■ Stated exercise ■
Pull out each line of the material below that contains the word "height".

■ Provided records ■
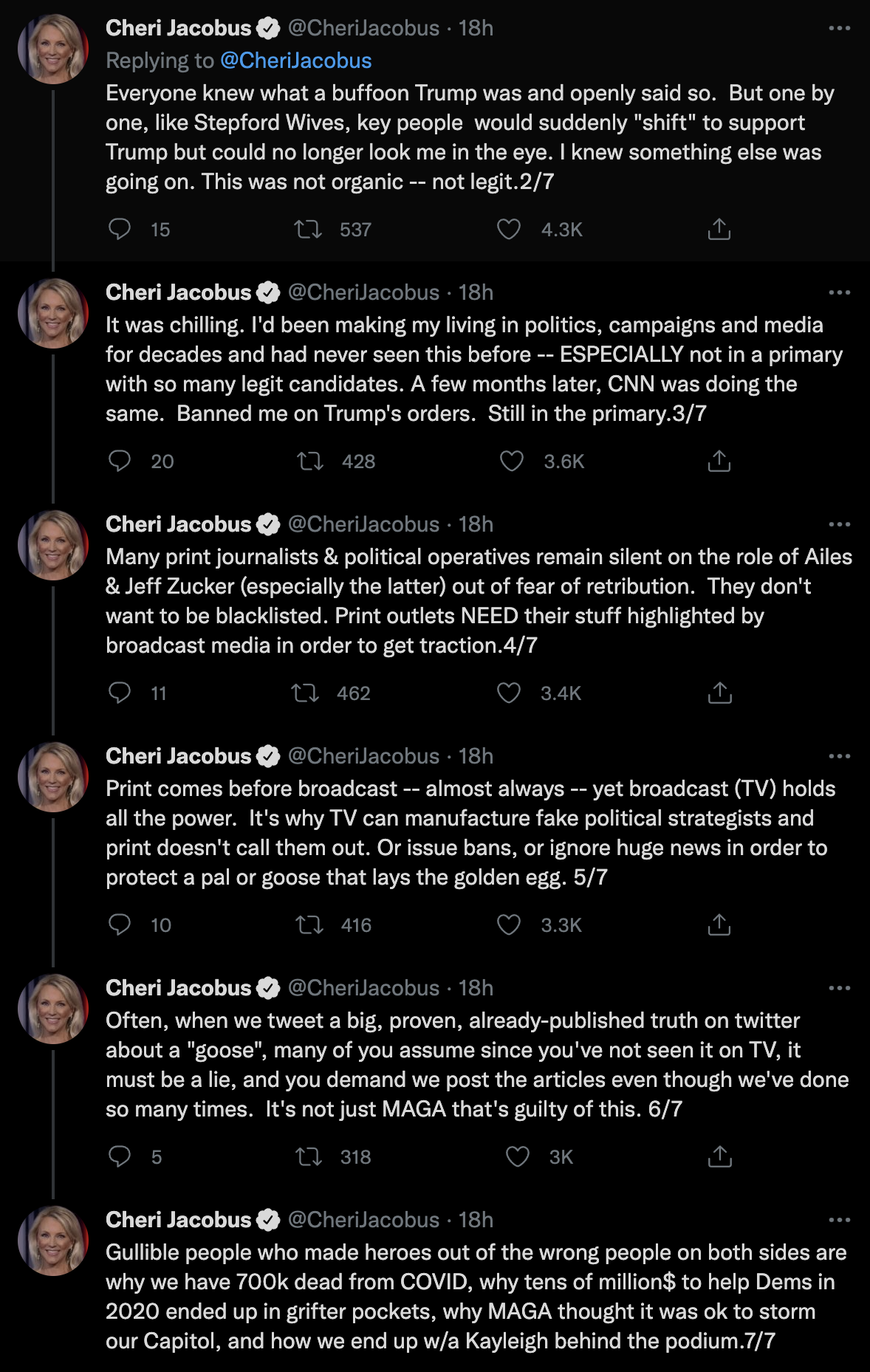Open the 7/7 tweet text about gullible people
Image resolution: width=870 pixels, height=1372 pixels.
pos(476,1297)
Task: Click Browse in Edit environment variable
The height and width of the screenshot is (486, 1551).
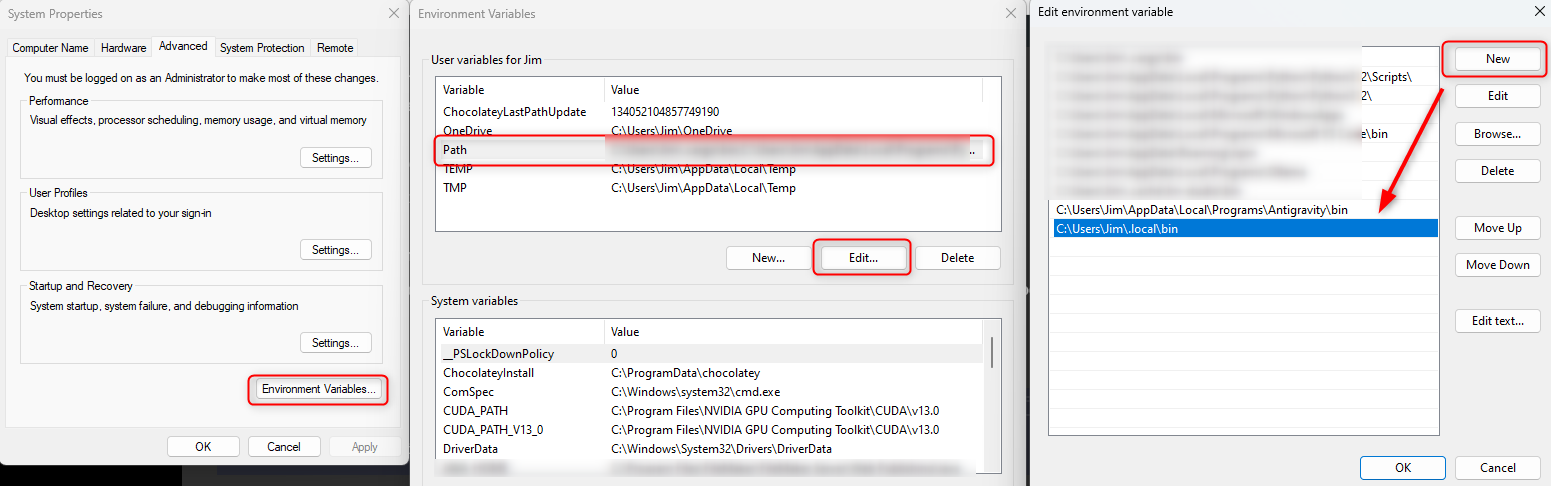Action: [1497, 134]
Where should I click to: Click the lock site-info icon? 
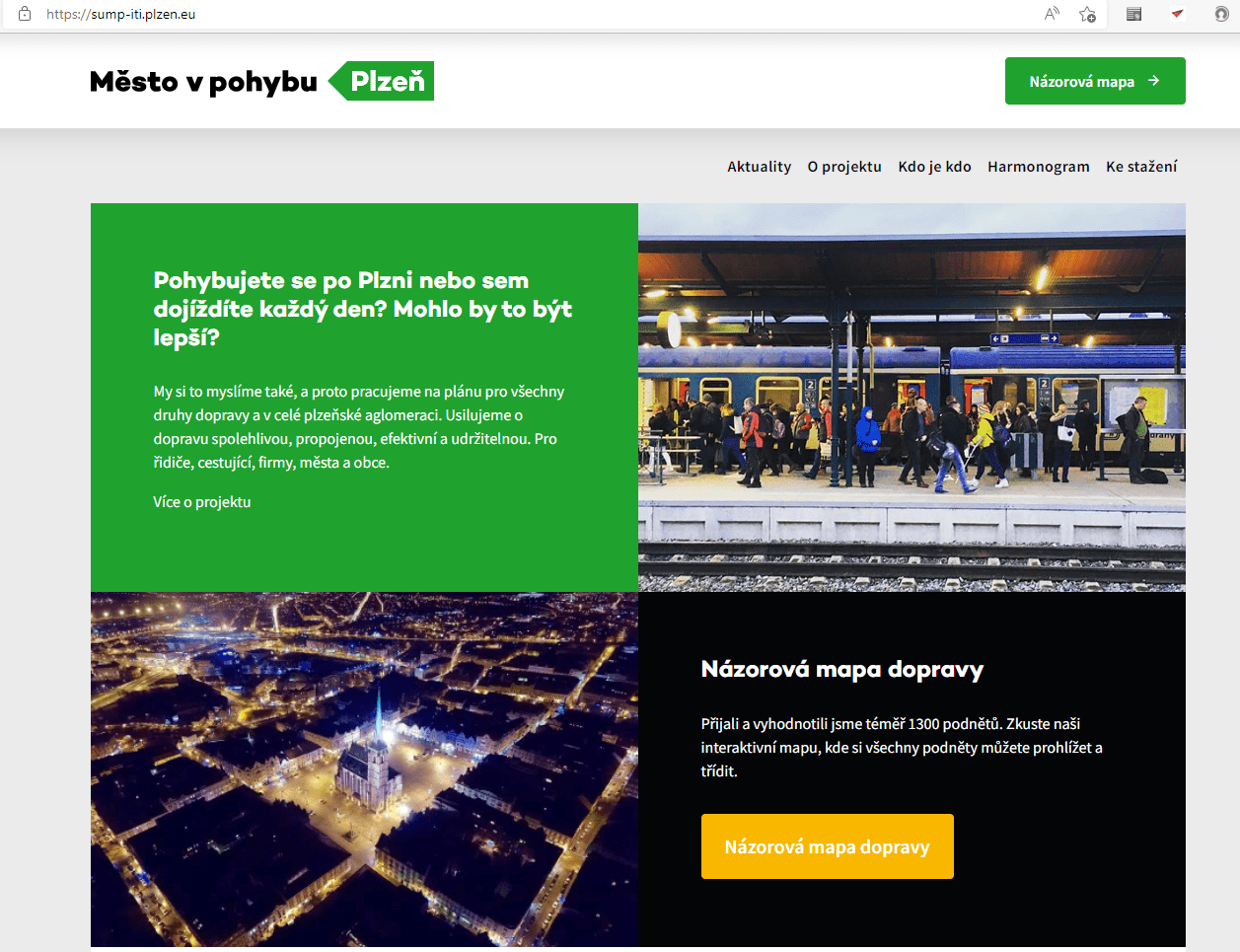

■ Problem solution ■
Image resolution: width=870 pixels, height=1372 pixels.
The height and width of the screenshot is (486, 1551).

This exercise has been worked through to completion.